SUPPLIED DATA:
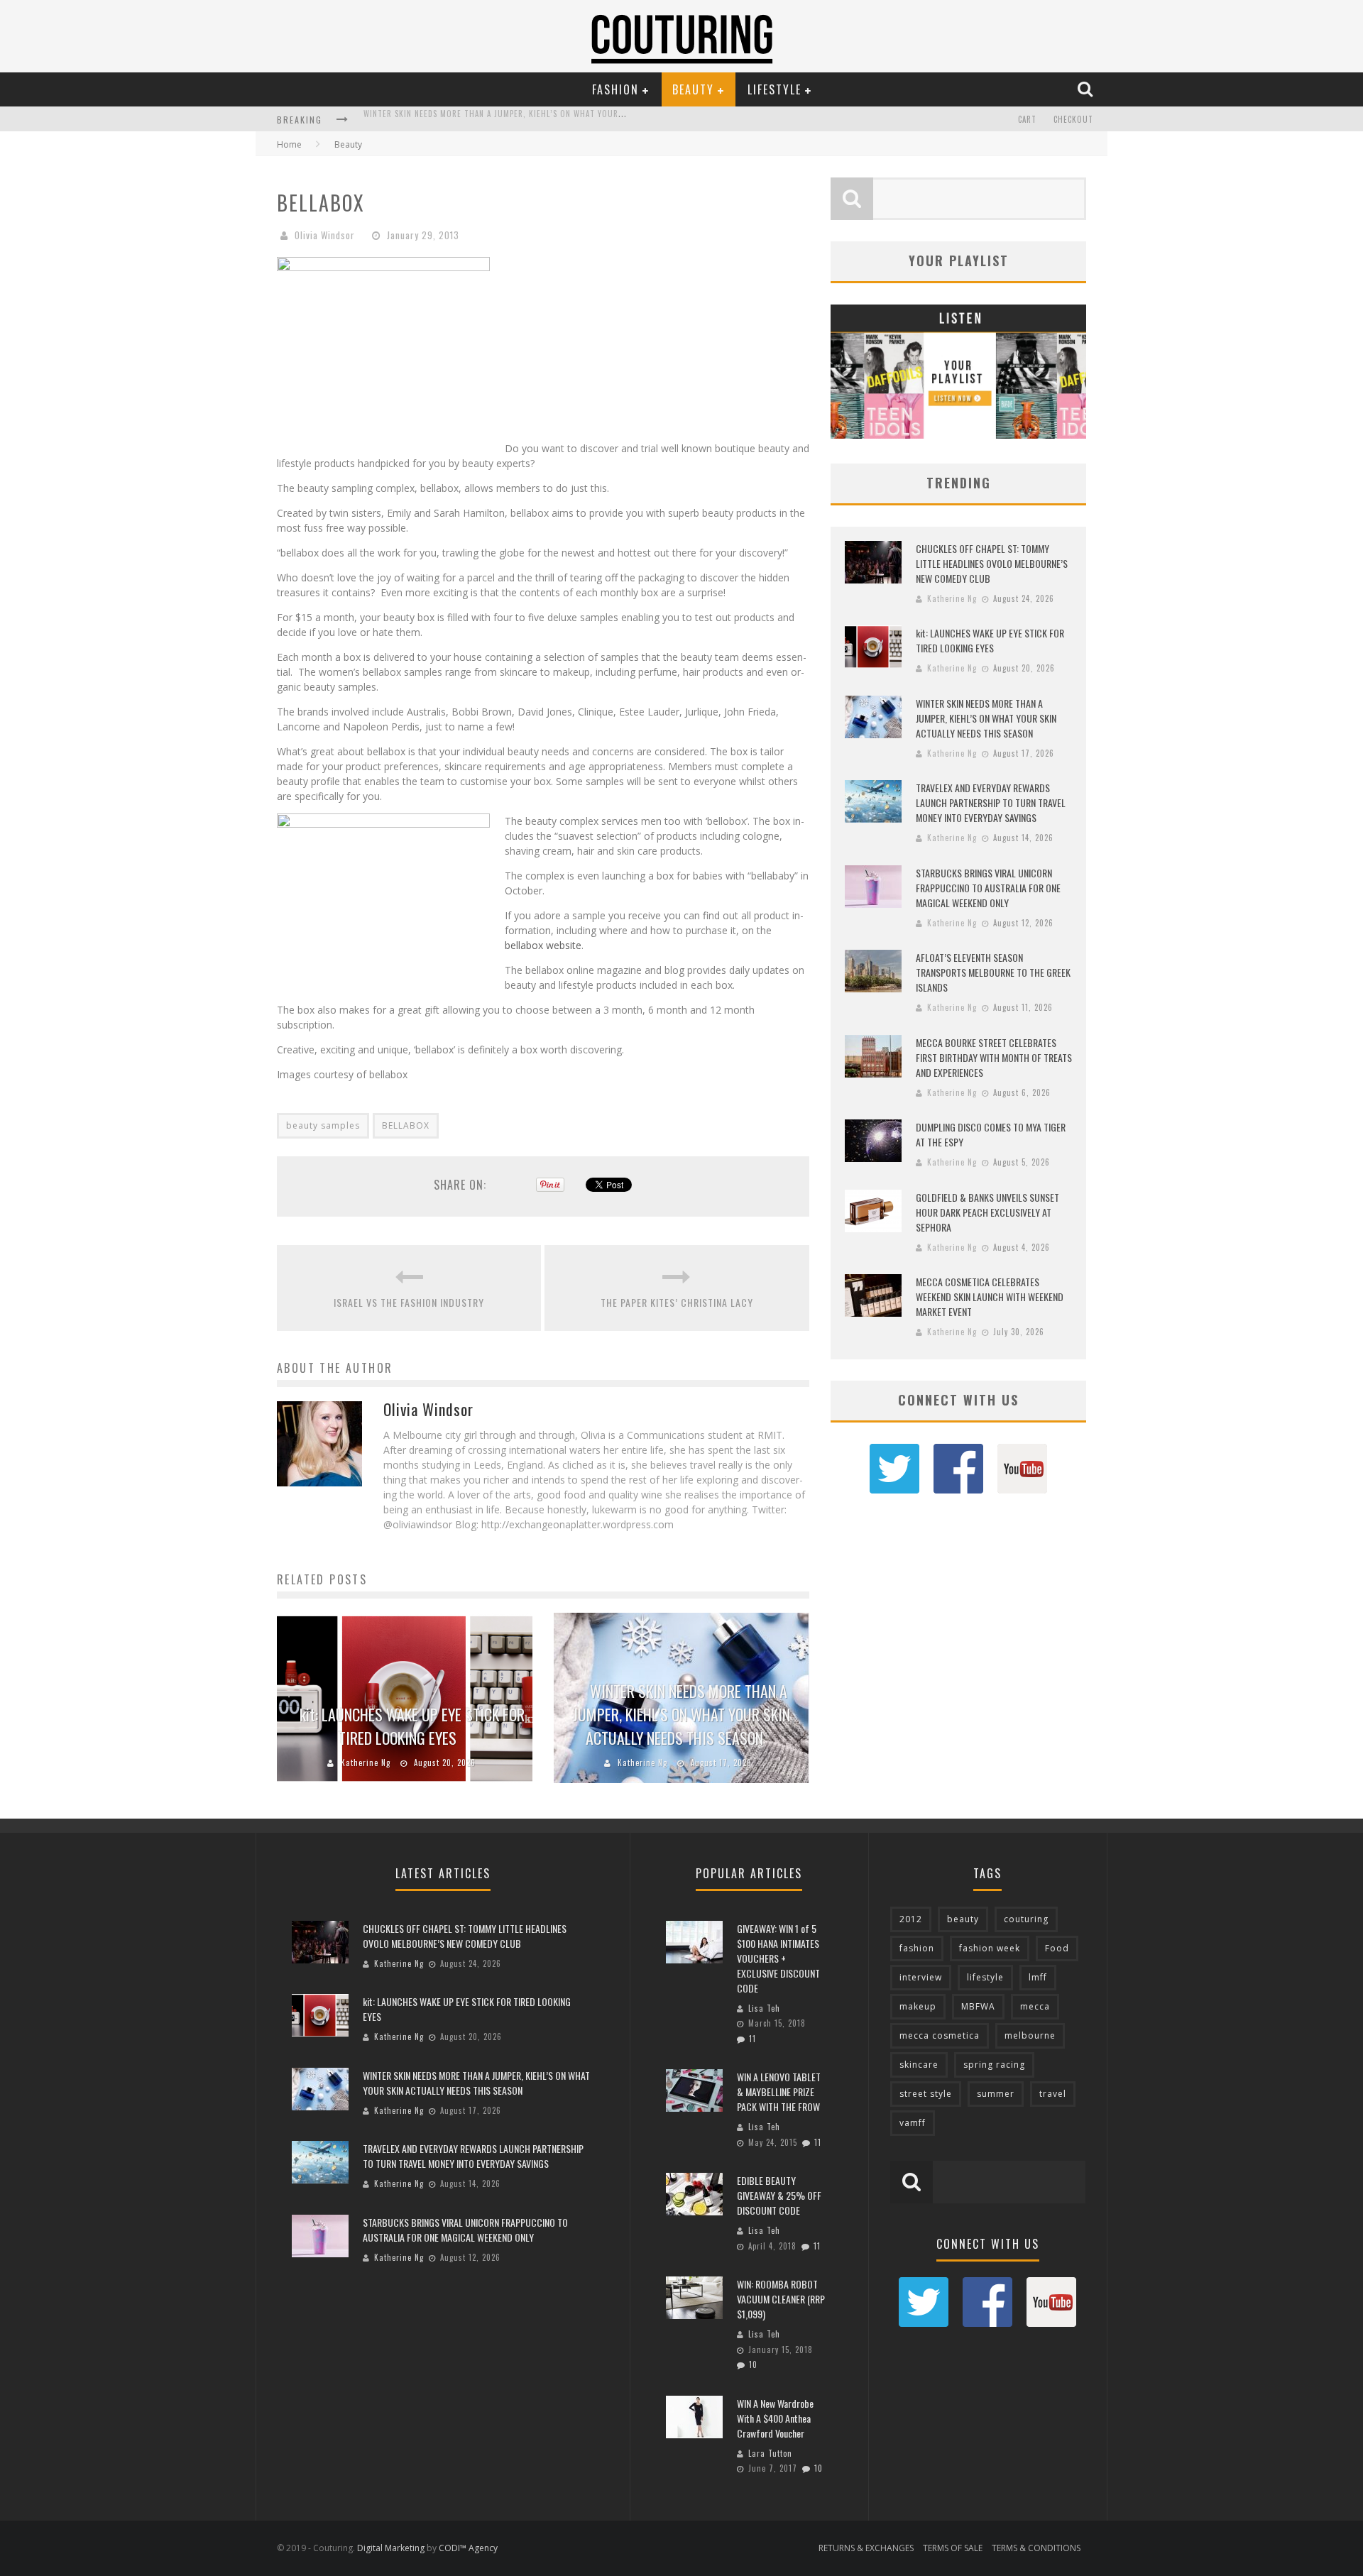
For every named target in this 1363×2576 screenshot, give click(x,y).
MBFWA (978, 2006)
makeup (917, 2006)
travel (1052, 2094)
* * *
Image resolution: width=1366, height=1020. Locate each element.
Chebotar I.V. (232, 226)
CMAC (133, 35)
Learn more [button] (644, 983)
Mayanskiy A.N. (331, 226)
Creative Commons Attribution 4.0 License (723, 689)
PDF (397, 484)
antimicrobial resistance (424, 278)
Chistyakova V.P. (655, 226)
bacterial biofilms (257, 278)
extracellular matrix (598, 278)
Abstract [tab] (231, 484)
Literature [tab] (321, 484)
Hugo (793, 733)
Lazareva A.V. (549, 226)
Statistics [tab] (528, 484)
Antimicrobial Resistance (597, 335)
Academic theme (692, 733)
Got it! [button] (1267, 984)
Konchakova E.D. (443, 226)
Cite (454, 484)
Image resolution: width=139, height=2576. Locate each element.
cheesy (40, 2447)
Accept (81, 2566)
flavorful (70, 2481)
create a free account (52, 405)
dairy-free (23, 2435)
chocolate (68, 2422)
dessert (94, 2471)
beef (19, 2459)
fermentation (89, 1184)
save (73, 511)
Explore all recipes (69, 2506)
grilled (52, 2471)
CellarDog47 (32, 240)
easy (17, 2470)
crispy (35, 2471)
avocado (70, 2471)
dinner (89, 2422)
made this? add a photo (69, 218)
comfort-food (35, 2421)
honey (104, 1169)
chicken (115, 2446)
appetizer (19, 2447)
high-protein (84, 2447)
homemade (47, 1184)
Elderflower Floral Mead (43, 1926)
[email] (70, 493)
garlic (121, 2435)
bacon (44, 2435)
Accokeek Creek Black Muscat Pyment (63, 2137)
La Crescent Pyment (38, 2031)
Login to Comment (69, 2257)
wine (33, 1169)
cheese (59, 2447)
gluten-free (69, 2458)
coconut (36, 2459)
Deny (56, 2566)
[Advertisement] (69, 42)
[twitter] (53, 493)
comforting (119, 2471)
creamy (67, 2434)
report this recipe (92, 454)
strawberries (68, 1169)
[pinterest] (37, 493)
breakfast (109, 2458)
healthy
--
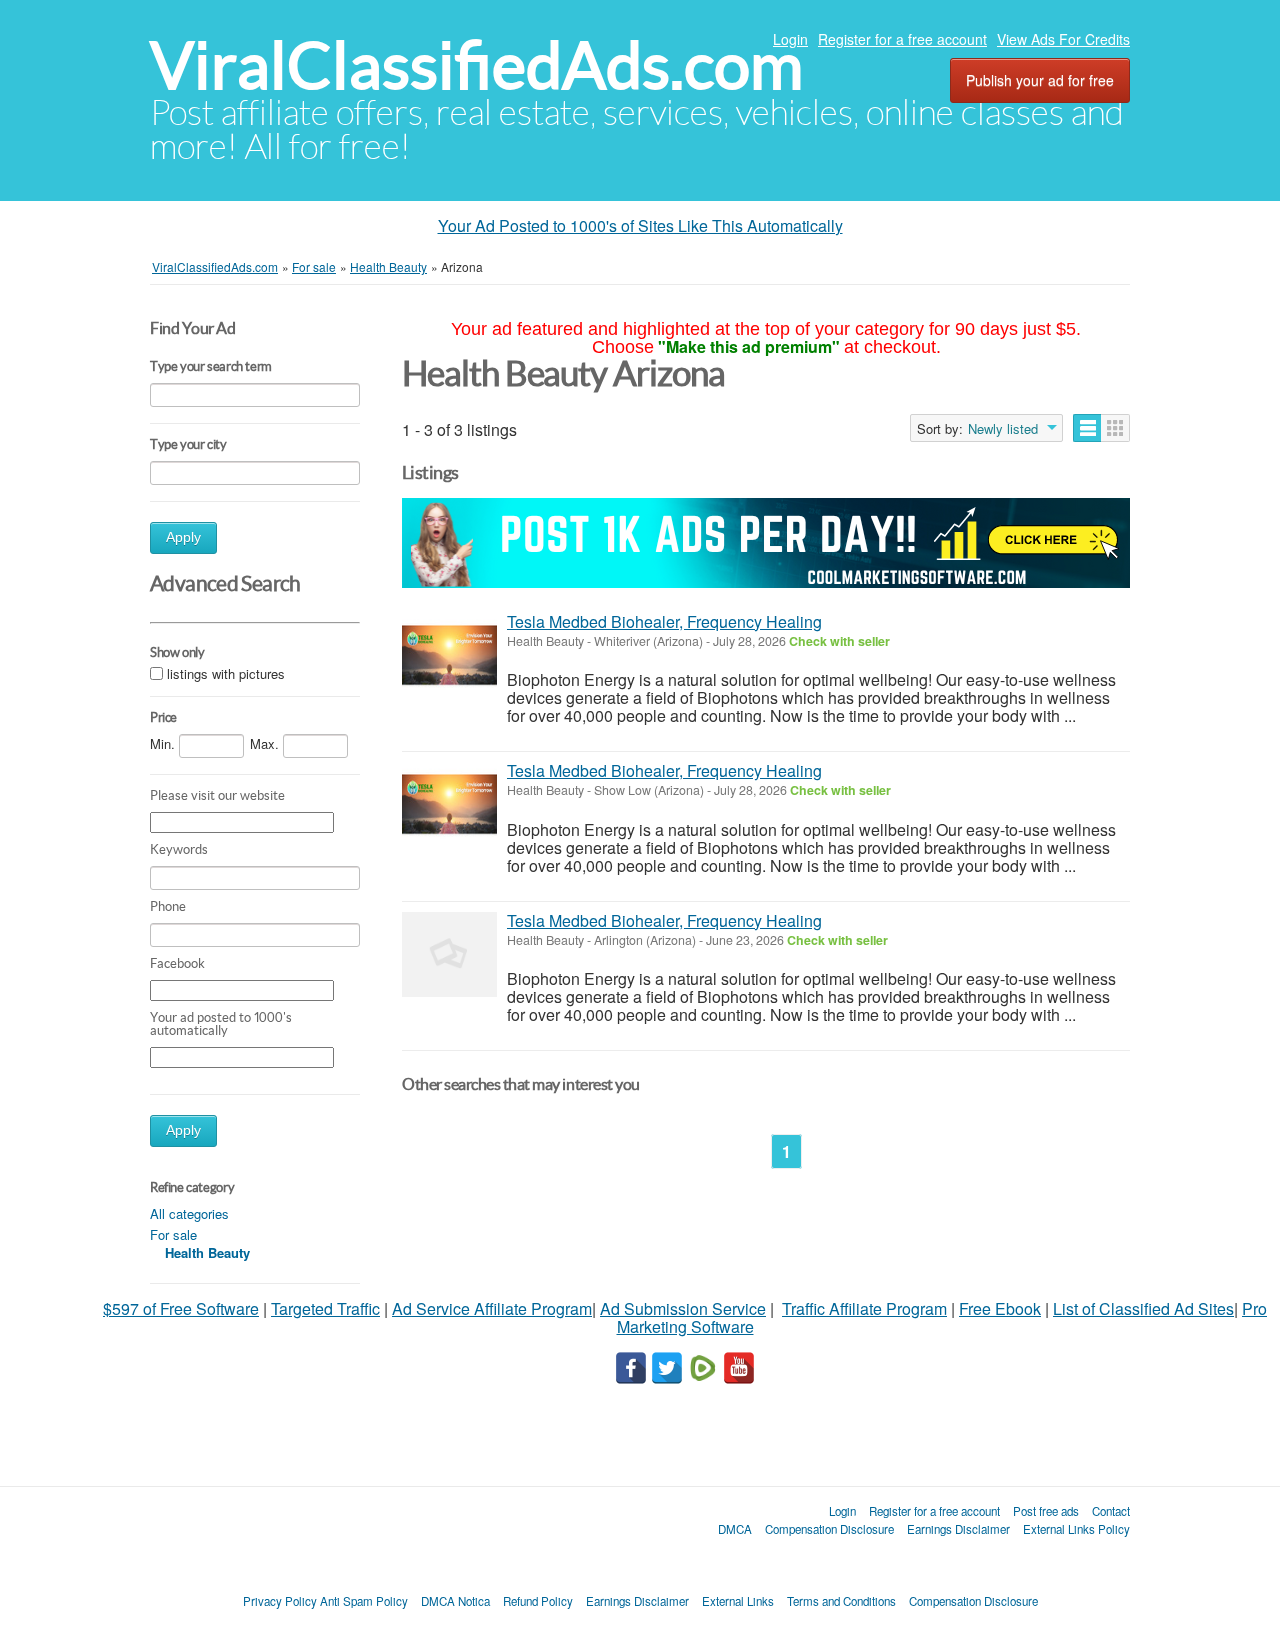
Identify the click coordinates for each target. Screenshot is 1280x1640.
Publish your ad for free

TASK REQUIREMENTS: From the records above, copy out the line with "Learn more [button] (644, 983)", the line with "create a free account (52, 405)", and every line between them, word for word.

FINISHED TASK:
Learn more [button] (644, 983)
Mayanskiy A.N. (331, 226)
Creative Commons Attribution 4.0 License (723, 689)
PDF (397, 484)
antimicrobial resistance (424, 278)
Chistyakova V.P. (655, 226)
bacterial biofilms (257, 278)
extracellular matrix (598, 278)
Abstract [tab] (231, 484)
Literature [tab] (321, 484)
Hugo (793, 733)
Lazareva A.V. (549, 226)
Statistics [tab] (528, 484)
Antimicrobial Resistance (597, 335)
Academic theme (692, 733)
Got it! [button] (1267, 984)
Konchakova E.D. (443, 226)
Cite (454, 484)
Image resolution: width=139, height=2576. Locate each element.
cheesy (40, 2447)
Accept (81, 2566)
flavorful (70, 2481)
create a free account (52, 405)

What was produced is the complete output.